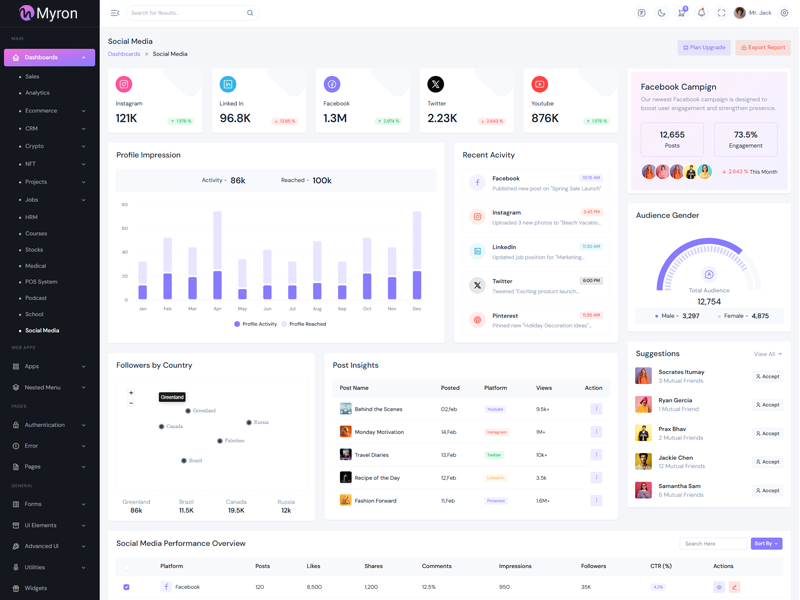Open notifications bell in header
The width and height of the screenshot is (800, 600).
pos(701,13)
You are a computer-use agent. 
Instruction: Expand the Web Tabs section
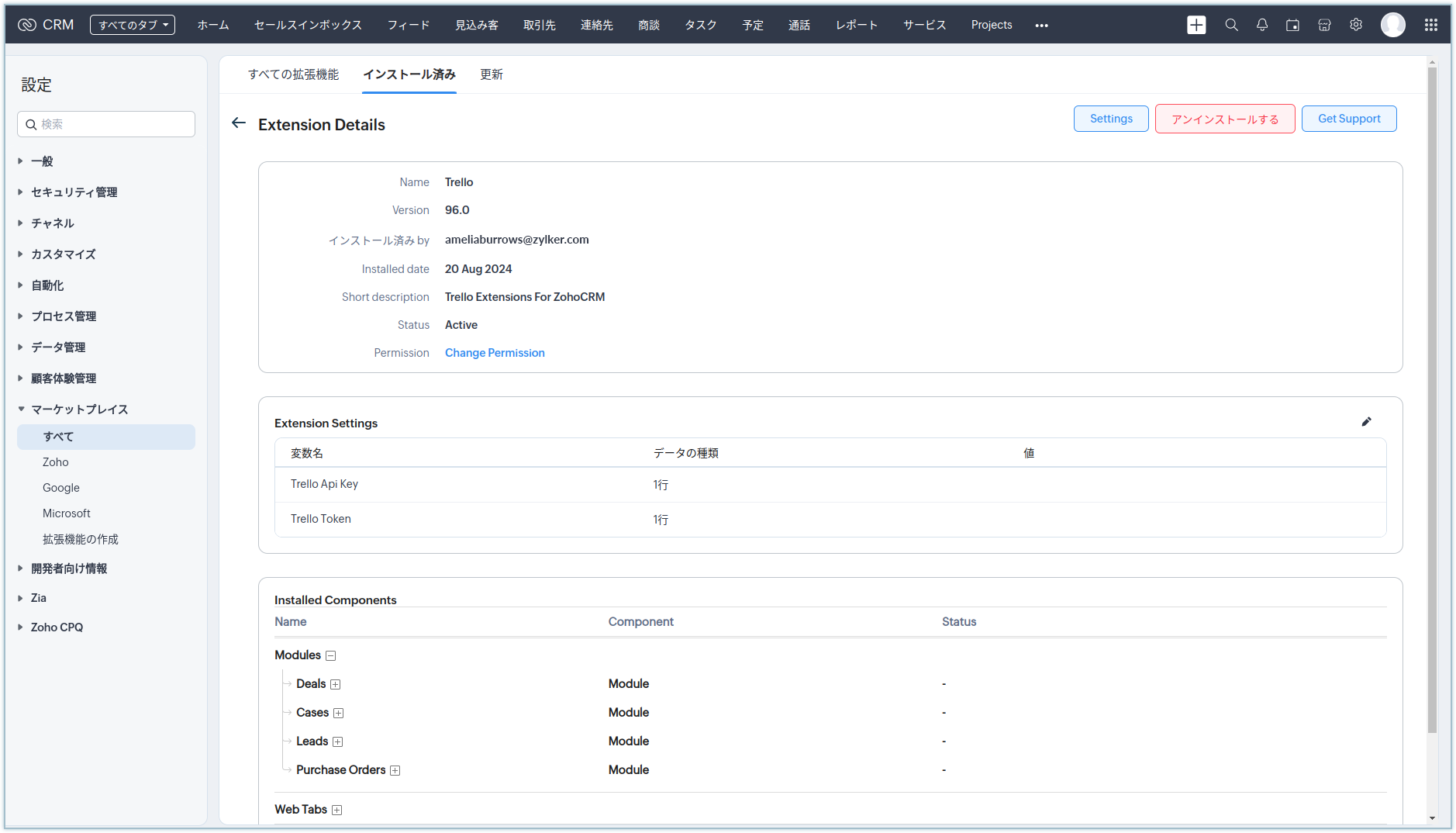pyautogui.click(x=337, y=810)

════════════════

• **What you have to do**
Everything from the line containing "You are a computer-use agent." through the end of the data should be printed exactly, line for line, except the pictures.

• **Answer below**
You are a computer-use agent. 
Instruction: Expand the Web Tabs section
pyautogui.click(x=337, y=810)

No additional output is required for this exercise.